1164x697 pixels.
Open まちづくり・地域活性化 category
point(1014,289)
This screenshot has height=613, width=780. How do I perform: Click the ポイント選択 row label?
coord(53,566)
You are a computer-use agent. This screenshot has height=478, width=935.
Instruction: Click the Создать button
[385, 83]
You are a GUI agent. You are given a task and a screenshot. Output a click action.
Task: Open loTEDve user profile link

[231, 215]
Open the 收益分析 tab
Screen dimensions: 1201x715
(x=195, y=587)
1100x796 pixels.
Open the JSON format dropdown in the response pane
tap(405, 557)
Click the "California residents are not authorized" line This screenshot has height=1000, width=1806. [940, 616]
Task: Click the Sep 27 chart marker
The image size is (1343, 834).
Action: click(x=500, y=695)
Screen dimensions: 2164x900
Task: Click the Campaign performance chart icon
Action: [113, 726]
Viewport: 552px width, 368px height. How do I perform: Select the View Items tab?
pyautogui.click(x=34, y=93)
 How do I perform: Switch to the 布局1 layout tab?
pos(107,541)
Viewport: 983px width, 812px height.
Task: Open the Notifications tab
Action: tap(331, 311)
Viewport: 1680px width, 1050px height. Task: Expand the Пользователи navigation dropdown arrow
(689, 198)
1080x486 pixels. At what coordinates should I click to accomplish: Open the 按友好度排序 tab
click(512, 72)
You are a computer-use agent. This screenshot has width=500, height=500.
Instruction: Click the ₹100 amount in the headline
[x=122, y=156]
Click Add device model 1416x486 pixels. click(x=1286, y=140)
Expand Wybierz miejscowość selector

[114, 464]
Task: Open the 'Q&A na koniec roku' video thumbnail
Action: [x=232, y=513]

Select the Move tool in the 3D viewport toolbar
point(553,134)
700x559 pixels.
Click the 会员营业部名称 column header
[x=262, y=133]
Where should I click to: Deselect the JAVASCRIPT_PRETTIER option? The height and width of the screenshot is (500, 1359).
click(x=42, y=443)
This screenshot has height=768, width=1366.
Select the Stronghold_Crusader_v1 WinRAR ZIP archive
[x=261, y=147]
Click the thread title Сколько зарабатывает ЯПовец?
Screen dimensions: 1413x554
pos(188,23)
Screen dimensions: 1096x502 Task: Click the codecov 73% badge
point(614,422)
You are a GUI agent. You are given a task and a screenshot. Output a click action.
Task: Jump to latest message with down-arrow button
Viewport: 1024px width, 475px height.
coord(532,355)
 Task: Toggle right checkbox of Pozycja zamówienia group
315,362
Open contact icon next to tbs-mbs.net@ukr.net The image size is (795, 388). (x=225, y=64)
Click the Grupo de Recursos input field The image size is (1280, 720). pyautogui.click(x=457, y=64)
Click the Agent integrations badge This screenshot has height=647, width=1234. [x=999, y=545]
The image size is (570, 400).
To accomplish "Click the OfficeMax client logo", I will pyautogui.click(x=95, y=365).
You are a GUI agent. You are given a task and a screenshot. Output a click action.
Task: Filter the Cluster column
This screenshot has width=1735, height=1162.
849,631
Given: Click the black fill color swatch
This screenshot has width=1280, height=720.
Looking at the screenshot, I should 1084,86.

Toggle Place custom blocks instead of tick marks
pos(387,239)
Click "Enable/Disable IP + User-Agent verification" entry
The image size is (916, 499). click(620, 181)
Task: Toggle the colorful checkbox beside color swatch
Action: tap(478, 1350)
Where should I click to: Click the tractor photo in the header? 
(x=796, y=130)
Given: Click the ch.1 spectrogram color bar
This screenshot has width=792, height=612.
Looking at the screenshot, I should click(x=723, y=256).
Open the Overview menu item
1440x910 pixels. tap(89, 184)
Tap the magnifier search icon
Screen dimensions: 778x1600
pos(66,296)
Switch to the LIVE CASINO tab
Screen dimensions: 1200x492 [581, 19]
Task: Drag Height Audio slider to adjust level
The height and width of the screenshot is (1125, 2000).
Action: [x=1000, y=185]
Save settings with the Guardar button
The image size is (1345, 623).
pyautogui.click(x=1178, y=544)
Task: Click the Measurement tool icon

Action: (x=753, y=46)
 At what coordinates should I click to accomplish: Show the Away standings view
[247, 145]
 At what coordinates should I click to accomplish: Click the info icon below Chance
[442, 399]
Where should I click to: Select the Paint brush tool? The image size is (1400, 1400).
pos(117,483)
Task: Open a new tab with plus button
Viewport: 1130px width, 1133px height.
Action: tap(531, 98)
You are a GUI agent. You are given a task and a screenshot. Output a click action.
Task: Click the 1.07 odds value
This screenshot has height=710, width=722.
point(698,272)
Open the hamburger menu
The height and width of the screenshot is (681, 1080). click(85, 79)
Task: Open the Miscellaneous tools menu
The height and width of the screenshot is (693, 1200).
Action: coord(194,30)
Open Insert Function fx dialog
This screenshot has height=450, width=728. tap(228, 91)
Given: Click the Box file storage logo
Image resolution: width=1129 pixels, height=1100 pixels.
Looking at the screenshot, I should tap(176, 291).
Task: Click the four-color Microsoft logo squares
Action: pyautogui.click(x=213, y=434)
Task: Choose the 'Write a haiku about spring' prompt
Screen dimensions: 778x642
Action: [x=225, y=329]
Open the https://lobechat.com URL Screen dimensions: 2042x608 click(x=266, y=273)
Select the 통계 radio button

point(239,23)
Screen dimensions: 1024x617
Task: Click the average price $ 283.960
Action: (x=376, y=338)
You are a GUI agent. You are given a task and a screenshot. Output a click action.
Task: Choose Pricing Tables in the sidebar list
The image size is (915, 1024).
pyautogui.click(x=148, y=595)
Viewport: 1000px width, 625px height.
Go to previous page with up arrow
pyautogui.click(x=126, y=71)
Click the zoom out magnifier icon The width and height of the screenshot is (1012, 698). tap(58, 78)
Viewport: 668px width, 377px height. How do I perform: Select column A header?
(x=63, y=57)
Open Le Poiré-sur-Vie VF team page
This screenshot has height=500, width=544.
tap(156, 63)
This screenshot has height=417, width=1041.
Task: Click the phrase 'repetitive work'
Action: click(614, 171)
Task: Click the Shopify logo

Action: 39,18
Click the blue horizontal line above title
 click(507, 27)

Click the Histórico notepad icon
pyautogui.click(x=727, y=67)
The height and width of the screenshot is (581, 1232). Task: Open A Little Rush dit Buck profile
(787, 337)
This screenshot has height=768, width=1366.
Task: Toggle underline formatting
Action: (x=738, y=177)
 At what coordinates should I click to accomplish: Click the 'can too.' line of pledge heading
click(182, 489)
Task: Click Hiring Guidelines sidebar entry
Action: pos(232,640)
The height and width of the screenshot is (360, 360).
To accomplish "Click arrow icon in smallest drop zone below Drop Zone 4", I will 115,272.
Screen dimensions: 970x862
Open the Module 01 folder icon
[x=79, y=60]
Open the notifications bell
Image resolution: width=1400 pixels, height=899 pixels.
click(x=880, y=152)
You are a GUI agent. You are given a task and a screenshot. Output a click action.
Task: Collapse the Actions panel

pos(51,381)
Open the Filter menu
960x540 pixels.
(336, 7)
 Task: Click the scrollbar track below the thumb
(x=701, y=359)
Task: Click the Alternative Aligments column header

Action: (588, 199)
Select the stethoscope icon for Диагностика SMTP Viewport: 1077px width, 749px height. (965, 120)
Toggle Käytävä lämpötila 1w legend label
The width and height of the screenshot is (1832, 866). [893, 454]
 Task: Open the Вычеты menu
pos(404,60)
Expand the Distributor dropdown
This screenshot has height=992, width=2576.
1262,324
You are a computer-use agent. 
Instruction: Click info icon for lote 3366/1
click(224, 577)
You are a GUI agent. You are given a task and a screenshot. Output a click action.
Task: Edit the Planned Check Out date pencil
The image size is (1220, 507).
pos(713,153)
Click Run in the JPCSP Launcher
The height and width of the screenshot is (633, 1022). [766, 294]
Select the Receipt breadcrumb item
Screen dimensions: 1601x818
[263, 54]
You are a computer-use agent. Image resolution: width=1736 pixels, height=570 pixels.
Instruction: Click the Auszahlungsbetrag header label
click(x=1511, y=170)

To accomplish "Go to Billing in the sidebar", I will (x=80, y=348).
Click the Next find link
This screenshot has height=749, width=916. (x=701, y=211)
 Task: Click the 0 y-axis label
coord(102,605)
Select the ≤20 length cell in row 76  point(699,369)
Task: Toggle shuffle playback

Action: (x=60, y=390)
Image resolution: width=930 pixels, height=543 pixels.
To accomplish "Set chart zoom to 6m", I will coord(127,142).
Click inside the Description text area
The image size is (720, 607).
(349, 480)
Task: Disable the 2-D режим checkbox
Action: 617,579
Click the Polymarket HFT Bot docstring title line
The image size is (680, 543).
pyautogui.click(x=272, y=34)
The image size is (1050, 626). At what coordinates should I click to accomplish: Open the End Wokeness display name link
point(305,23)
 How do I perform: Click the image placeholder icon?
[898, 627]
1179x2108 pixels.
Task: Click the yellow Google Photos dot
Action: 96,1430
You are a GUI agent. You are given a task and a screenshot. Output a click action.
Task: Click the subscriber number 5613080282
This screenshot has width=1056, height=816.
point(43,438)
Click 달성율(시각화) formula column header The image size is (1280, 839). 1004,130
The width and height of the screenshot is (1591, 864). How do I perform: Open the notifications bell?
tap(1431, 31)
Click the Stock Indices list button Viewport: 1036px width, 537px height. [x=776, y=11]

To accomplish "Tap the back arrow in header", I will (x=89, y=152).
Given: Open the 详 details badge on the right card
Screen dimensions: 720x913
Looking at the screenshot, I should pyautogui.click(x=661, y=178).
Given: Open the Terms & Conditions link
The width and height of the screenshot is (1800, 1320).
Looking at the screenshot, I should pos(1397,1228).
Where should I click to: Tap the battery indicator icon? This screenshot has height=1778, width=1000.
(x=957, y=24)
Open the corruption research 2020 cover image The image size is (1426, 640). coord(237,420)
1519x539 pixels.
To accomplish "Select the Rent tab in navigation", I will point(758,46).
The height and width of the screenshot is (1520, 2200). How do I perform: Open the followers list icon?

**What you will do:** The lines above, starting at the one with "Open the Overview menu item" and ending at the one with "Task: Click the 1.07 odds value", are the only ones to return, exactly as written.

**Answer to this problem:**
Open the Overview menu item
1440x910 pixels. tap(89, 184)
Tap the magnifier search icon
Screen dimensions: 778x1600
pos(66,296)
Switch to the LIVE CASINO tab
Screen dimensions: 1200x492 [581, 19]
Task: Drag Height Audio slider to adjust level
The height and width of the screenshot is (1125, 2000).
Action: [x=1000, y=185]
Save settings with the Guardar button
The image size is (1345, 623).
pyautogui.click(x=1178, y=544)
Task: Click the Measurement tool icon

Action: (x=753, y=46)
 At what coordinates should I click to accomplish: Show the Away standings view
[247, 145]
 At what coordinates should I click to accomplish: Click the info icon below Chance
[442, 399]
Where should I click to: Select the Paint brush tool? The image size is (1400, 1400).
pos(117,483)
Task: Open a new tab with plus button
Viewport: 1130px width, 1133px height.
Action: tap(531, 98)
You are a GUI agent. You are given a task and a screenshot. Output a click action.
Task: Click the 1.07 odds value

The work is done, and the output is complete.